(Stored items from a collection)
......
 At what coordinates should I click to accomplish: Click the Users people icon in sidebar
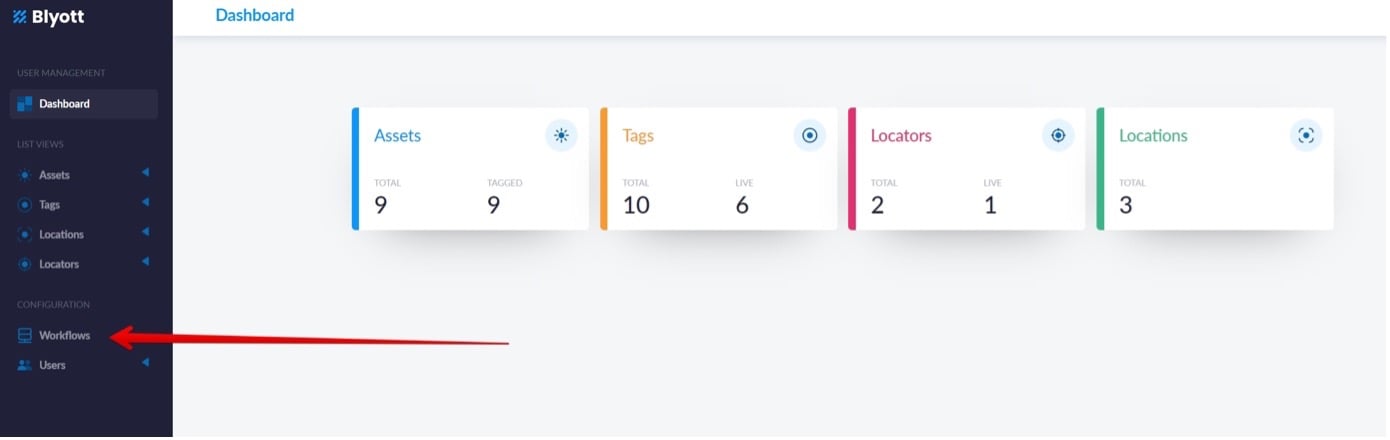click(25, 366)
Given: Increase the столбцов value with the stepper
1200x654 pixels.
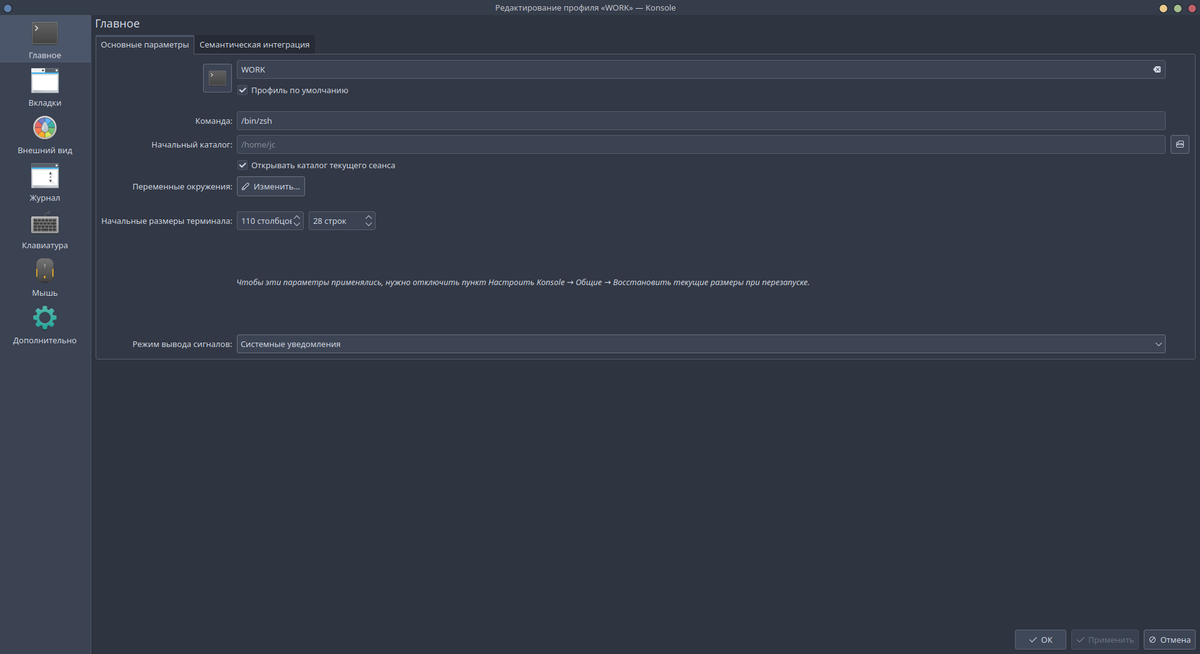Looking at the screenshot, I should click(297, 216).
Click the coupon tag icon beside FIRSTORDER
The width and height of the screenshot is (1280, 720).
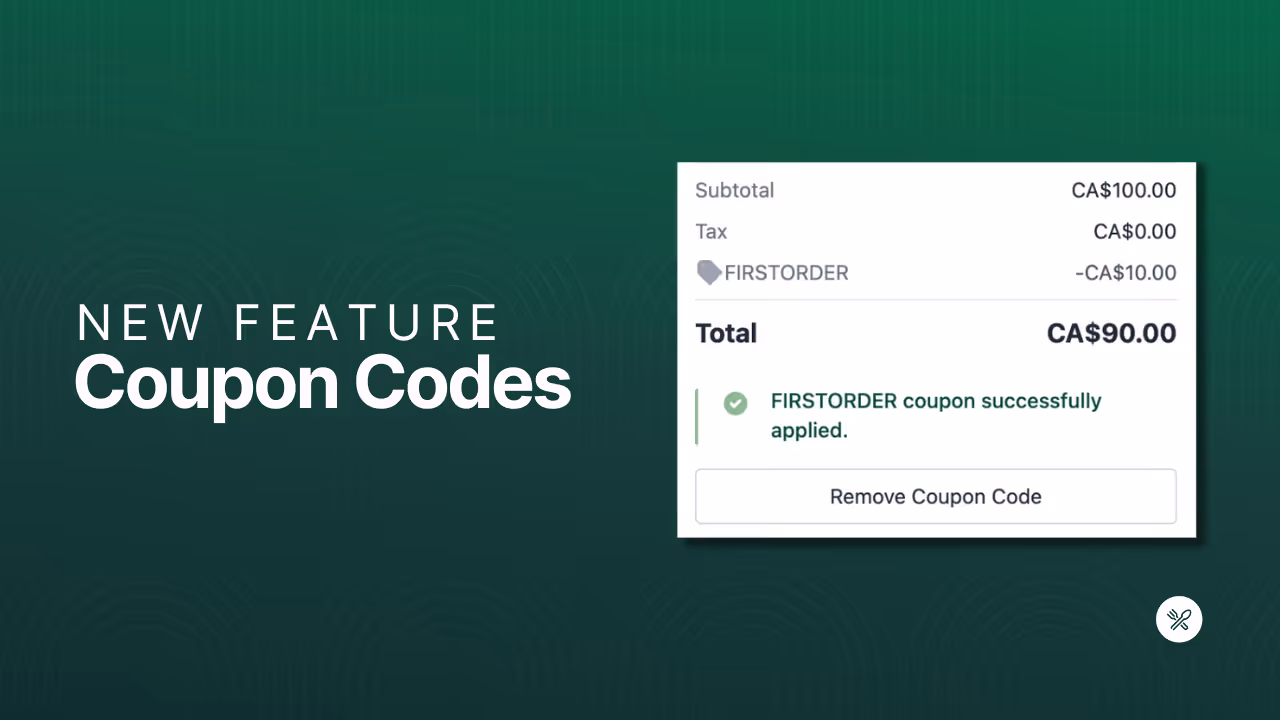pos(708,272)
......
• _Problem requirements_
Retype the records above exactly, starting at the line that contains "1200x654 pixels." and going through the last line, and leave out any pictures.

• _Output for this task_
1200x654 pixels.
Looking at the screenshot, I should click(297, 216).
Click the coupon tag icon beside FIRSTORDER
The width and height of the screenshot is (1280, 720).
pos(708,272)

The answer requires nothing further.